* [Supplied text]:
----
THE HIP-HOP AESTHETIC 


Marya Summers has a lot of exposed flesh and most of it is covered in Sharpie marker. Poetic phrases like "Words begin the ending they began" and "My children will be named things like Fucknut" adorn her extremities. As we speak, a man, who happens to be her boyfriend, has her bent over a chair with her skirt pulled up as he adds his own comment to her ass. "We have a policy about sexual harassment here," says the surprisingly comfortable Summers. "All the time, in every way, to everyone." Her boyfriend finishes up, and lets her know with a light smack. "You call that a spanking?" she calls back. He tries harder.

The contestants at the 4th Annual Hot Air Slam in West Palm Beach are not a conservative bunch. We are in an Irish pub down the street from where the main event is going to take place. Poets run from table to table, meeting with the other teams and rehearsing, revising and reviewing their own material. From the bar, one poet says, "My soul is an inner extension of my being," followed quickly by, "I'm not going to get up and say some clich?d shit like that."
----
* [Tasks for this exercise]:
• a. Answer these questions from the Hot Air Slam article:
(i) What covers most of Marya Summers's exposed flesh?
(ii) Which annual Hot Air Slam is it, and in what city?
(iii) Where are the poets gathered before the main event?
• b. Copy the Hot Air Slam article from "THE HIP-HOP AESTHETIC" to "He tries harder.".

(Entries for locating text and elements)
----
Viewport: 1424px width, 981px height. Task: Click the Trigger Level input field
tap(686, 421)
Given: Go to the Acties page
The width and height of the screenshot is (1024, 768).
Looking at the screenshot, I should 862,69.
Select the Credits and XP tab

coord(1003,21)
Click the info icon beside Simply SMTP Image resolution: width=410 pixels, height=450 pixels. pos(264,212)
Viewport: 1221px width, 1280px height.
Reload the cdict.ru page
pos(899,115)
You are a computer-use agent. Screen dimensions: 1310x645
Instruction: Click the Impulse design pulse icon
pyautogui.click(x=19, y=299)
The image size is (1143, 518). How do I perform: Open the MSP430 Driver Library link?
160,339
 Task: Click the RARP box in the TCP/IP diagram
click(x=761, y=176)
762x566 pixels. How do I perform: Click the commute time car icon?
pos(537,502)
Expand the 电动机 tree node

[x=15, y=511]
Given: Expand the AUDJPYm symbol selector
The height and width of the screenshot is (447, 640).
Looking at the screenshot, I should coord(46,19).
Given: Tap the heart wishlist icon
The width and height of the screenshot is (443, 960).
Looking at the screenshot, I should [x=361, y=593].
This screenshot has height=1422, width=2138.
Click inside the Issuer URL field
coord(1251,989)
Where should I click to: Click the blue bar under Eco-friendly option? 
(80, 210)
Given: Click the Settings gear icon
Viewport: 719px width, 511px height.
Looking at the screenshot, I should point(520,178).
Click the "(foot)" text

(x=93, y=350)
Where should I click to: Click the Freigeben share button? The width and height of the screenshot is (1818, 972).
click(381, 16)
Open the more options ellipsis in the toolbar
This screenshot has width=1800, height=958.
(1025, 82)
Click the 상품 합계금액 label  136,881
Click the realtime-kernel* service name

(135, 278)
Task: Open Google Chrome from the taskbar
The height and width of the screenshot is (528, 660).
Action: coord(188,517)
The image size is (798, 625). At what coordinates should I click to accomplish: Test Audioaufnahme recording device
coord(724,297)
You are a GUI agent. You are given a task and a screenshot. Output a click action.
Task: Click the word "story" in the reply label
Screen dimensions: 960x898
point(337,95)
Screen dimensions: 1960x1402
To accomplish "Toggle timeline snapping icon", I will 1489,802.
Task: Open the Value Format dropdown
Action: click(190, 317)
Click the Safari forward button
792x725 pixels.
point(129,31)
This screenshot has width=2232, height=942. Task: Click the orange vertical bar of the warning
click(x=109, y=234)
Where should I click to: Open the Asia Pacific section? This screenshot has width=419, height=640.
----
* [Solutions for each task]:
• a.
(i) Sharpie marker.
(ii) The 4th Annual Hot Air Slam, in West Palm Beach.
(iii) In an Irish pub down the street from where the main event will take place.

• b.
THE HIP-HOP AESTHETIC 


Marya Summers has a lot of exposed flesh and most of it is covered in Sharpie marker. Poetic phrases like "Words begin the ending they began" and "My children will be named things like Fucknut" adorn her extremities. As we speak, a man, who happens to be her boyfriend, has her bent over a chair with her skirt pulled up as he adds his own comment to her ass. "We have a policy about sexual harassment here," says the surprisingly comfortable Summers. "All the time, in every way, to everyone." Her boyfriend finishes up, and lets her know with a light smack. "You call that a spanking?" she calls back. He tries harder.